Query

[phpcoder981]

Shouldn't

 

INSERT INTO `users` (`email`,`password`,`date_of_birth`) VALUES('$EMAIL','xx''xx''xx','$DOB_FULL')

 

Error out because of the 'xx''xx''xx'

 

I'm confused... it puts xx'xx'xx in the password field

[Pikachu2000]

Since there aren't any commas separating them, everything between the first and last quote is read as one value.

[phpcoder981]

Then why does it display: xx'xx'xx instead of xx''xx''xx

[Anti-Moronic]

Either way, this is just a badly constructed sql query.

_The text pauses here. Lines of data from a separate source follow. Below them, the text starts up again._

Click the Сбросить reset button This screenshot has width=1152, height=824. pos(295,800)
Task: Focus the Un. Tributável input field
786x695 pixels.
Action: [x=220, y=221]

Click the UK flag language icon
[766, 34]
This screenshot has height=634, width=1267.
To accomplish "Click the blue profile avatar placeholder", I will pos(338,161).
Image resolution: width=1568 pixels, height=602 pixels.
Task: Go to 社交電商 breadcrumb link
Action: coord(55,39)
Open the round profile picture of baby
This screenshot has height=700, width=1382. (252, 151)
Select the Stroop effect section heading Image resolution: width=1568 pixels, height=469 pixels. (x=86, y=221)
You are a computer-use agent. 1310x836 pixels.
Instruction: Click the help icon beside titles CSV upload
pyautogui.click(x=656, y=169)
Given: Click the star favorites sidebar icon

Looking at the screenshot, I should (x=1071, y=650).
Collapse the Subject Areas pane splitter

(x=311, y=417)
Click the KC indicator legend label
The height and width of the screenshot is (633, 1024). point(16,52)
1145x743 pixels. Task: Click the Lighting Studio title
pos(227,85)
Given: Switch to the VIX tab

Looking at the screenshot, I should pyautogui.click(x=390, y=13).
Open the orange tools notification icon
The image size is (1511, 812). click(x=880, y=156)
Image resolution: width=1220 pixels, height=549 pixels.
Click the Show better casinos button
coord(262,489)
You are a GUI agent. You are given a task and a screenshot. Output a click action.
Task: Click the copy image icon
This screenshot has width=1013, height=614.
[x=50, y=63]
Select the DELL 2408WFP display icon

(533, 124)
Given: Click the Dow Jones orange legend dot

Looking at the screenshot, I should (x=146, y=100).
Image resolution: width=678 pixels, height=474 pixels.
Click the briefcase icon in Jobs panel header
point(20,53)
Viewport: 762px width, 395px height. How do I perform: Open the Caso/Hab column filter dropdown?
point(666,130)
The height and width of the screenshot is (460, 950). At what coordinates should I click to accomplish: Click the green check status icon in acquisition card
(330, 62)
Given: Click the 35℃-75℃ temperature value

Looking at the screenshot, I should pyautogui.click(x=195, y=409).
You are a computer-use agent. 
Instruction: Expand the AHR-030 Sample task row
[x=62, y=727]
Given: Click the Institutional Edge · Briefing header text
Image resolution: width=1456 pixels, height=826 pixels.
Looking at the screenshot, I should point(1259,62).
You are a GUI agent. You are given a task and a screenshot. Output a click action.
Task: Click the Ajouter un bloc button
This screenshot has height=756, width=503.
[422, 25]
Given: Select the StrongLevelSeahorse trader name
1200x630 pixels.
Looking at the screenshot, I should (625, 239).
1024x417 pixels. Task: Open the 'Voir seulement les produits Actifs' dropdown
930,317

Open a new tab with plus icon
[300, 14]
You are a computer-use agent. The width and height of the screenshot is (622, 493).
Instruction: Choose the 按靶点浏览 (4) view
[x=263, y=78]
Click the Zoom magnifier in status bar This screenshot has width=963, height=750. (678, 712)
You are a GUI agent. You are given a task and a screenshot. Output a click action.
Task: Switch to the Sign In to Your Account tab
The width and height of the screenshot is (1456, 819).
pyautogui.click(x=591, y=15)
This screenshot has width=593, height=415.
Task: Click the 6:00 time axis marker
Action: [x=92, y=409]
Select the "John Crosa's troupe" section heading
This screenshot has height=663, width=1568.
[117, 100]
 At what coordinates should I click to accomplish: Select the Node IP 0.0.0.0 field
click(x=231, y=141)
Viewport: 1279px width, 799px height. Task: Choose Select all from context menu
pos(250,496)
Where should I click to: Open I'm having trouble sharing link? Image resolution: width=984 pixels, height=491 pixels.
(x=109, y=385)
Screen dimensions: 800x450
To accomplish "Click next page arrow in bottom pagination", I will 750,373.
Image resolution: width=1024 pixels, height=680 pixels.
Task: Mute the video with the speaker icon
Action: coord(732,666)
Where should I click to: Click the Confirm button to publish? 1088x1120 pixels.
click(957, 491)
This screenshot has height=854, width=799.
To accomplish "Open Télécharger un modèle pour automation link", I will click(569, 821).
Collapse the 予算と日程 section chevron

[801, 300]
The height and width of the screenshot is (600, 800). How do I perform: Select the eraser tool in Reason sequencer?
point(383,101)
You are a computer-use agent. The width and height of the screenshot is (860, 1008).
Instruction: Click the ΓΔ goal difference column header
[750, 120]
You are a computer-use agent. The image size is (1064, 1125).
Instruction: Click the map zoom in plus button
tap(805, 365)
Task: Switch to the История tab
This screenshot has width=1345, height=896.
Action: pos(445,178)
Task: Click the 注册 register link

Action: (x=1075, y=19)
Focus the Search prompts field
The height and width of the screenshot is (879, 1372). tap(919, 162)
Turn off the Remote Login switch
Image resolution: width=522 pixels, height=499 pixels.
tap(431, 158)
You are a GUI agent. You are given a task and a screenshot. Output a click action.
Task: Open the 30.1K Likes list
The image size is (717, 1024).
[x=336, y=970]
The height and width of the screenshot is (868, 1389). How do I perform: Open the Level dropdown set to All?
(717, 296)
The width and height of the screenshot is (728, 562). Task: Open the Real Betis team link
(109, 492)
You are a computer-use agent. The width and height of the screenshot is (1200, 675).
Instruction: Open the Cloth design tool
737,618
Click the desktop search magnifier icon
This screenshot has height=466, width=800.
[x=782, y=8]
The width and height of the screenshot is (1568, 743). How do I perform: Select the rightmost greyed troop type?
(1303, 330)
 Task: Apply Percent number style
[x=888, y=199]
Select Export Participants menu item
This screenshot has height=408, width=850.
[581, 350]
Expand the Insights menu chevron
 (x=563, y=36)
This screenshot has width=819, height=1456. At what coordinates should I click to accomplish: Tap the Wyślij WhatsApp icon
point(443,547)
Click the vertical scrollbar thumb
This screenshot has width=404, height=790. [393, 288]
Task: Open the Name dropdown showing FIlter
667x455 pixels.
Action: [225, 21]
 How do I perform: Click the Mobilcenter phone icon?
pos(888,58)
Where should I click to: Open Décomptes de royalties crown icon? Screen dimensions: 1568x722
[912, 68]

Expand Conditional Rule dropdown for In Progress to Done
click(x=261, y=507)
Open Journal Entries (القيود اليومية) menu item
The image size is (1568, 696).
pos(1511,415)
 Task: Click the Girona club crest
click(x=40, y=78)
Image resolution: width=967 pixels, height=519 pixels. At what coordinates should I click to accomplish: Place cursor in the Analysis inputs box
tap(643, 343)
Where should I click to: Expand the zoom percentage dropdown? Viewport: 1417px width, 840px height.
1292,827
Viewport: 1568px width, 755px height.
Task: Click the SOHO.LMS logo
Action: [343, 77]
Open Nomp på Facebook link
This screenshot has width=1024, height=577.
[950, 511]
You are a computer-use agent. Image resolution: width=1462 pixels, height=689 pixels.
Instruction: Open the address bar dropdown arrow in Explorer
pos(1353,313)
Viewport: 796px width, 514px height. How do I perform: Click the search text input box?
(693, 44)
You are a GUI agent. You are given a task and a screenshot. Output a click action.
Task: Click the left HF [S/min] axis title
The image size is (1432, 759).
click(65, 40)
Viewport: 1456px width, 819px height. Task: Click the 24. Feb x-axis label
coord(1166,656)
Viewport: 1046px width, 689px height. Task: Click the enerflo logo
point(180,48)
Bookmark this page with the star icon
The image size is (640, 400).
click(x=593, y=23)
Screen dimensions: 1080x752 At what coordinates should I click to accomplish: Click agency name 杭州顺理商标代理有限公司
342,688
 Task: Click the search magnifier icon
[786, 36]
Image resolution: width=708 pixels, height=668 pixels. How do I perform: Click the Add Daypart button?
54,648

Why are you using single quotes within single quotes in this instance? What do you want the output to be?

 

These should really be escaped:

 

'xx''xx''xx'

 

VALUES('$EMAIL','xx\'\'xx\'\'xx','$DOB_FULL')

 

[phpcoder981]

I know they should be, and I know this is a bad string. I'm trying to find out how it is behaving, its just bugging me.

[PFMaBiSmAd]

From the mysql documentation (Literal values/Strings)-

Quoted strings placed next to each other are concatenated to a single string. The following lines are equivalent:

 

'a string'

'a' ' ' 'string'

 

Edit: And double single-quotes are treated as a literal single-quote in a string, depending on what and where you are doing this.

 

 

[revraz]

Actually, it should be hashed and not escaped, since it's a PW.

[phpcoder981]

Thanks everyone, I learned how it works. Special thanks to PFMaBiSmAd for explaining  where he got his information. After reading it, I understood everything.